INSTRUCTIONS FOR THE TASK
Copy the listing in full and exactly, omitting its images.

DATASET EXTRACT

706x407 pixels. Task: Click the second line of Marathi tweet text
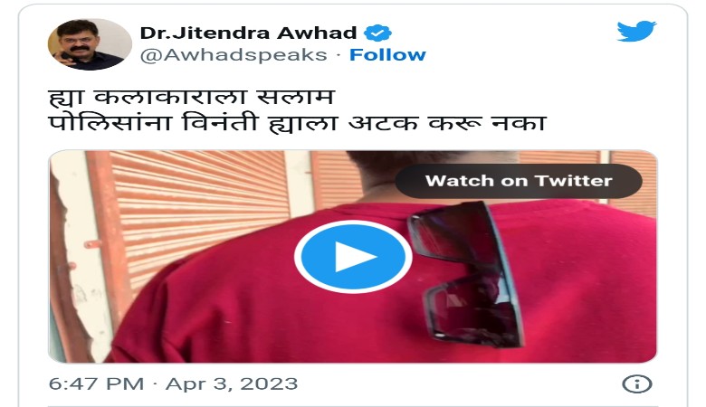pyautogui.click(x=297, y=123)
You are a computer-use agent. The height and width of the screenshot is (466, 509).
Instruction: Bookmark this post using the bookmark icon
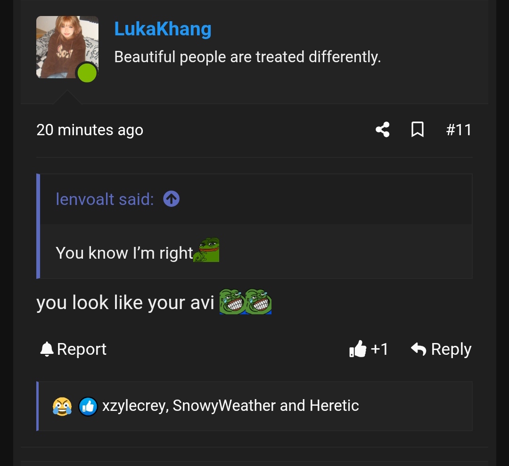(x=417, y=130)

SOLUTION TO THIS EXERCISE
706x407 pixels. Task: Click the second line of Marathi tweet text
pyautogui.click(x=297, y=123)
You are a computer-use agent. The height and width of the screenshot is (466, 509).
Instruction: Bookmark this post using the bookmark icon
(x=417, y=130)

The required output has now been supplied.